The creation of a new microdevice that allows generation of three-dimensional (3-D) axonal structures from human stem cell-derived neurons should facilitate future studies on axon development and allow drug screening for diseases including amyotrophic lateral sclerosis (ALS), a new study has found.
A collaboration between Japanese and American researchers at the University of Tokyo and Harvard University led to the development of the new microdevice, with the study being reported in the Oct. 26, 2017, edition of Stem Cell Reports.
Axons are the cellular structures through which neurons transmit information to other cells. In the body, axons assemble to form small bundles known as fascicles.
"Axons form fascicles in many different areas of the body, including in the motor and sensory nerves, and in the central nervous system," study leader Yoshiho Ikeuchi, a lecturer at the Institute of Industrial Science at the University of Tokyo, told BioWorld.
"Axons or axonal fascicles transmit action potentials to operate our bodies," he said. "In the present study, we focused on motor nerves, which transmit electrical signals from the spinal cord to the skeletal muscle."
Several technologies allow scientists to generate and study single axons in the laboratory, but no techniques have so far succeeded in creating nerve fascicles.
The newly developed microdevice is expected to provide important insights into brain development and disease management.
"We know that growing axons form fascicles, but we do not know how fascicles form," said Ikeuchi, noting that while many scientists have examined axon development and degeneration in two-dimensional systems, it is increasingly clear that the fascicle's 3-D structure plays an essential role in axonal function.
Because fascicles are disrupted in many neurodegenerative diseases such as ALS, the researchers theorized that understanding their formation could give clues on the prevention of ALS and other diseases.
"Besides ALS, this new technology should prove useful in the treatment of other motor neuron diseases and perhaps even aging itself," said Ikeuchi. "Hopefully, in the future we would like to explore the possibility of using the axon fascicles in regenerative medicine."
The researchers created a microdevice, into which a spheroid comprising human neurons derived from induced pluripotent stem (iPS) cells was placed.
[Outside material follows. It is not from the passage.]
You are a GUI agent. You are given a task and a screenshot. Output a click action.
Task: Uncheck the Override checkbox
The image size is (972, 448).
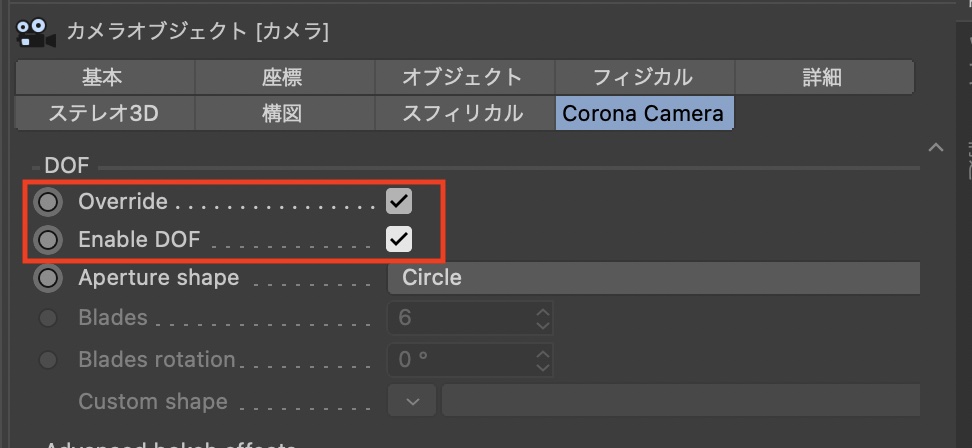point(399,202)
A microchannel narrow enough to align axons and allow them to bind to each other, led to formation of fascicles showing properties consistent with those seen in human brains.
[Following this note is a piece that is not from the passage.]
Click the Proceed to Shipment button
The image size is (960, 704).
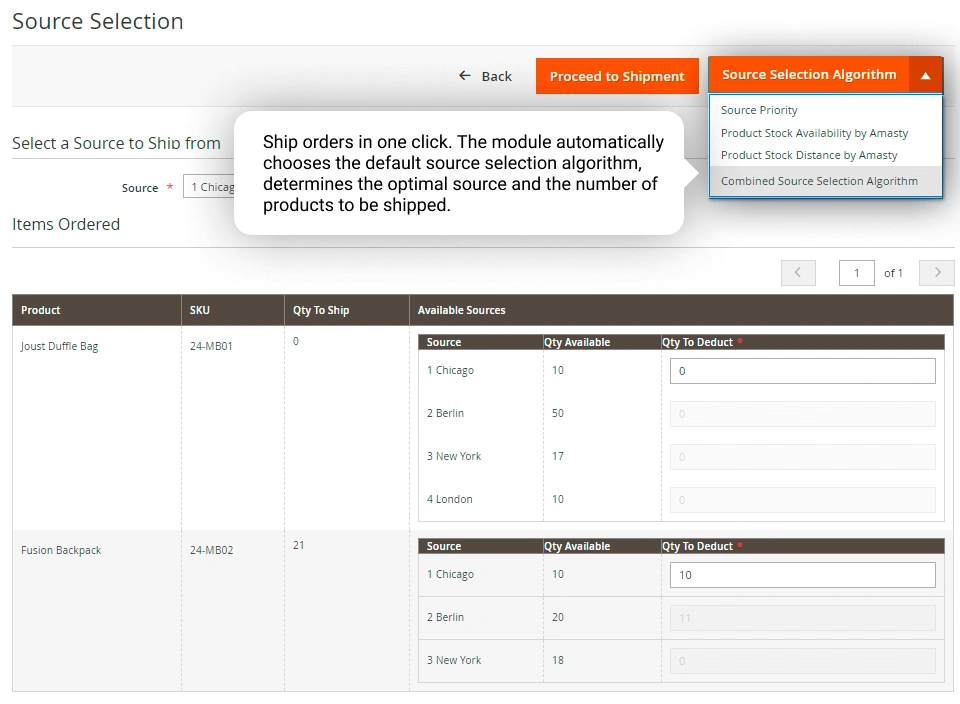617,75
Spheroids were placed in the microdevice's chamber, from which axons grew, with some axons spontaneously entering the microchannels. The nature of the molecular signaling causing the entry of axons into the microchannels remains unknown, but fascicles were detected in more than 90 percent of experiments, establishing the value of the microdevice design.
"This is the first stem cell-based technique to have successfully created nerve fascicles in a controlled manner," noted Ikeuchi. "By creating a structure and microenvironment similar to that of neurons cultured outside the body, we should have a better way of analyzing physiological changes and responses of axon fascicles to external stimuli.
"The device gives us a means to investigate which factors are responsible for fascicle assembly," he added.
The researchers then simulated neurodegenerative conditions by introducing peroxide into the microchannels, to which the fascicles responded with morphological changes.
"Use of peroxide to simulate neurodegenerative conditions is a standard method used to damage neurons in a way that mimics the physiological damages in our bodies, albeit on an accelerated time scale," explained Ikeuchi.
"Specifically, we observed that the surface of the axon fascicles became significantly rougher after peroxide treatment, in which presumably the axons were broken," he said.
"It is very easy to quantify surface roughness with pre-existing image analysis software, which makes the technique particularly suitable for drug screening," he noted.
Those new findings, together with the relative ease of the experiments, suggest that the new microdevice will be applicable for testing experimental drug compounds that might prevent fascicle degeneration caused by disease.
'Such motor nerve organoids can be used for drug screening," said Ikeuchi. "We intend to use this new technology to promote drug discovery, make motor nerve organoids mimic actual nerve functions more closely, and use it to mimic the body's other axonal fascicles."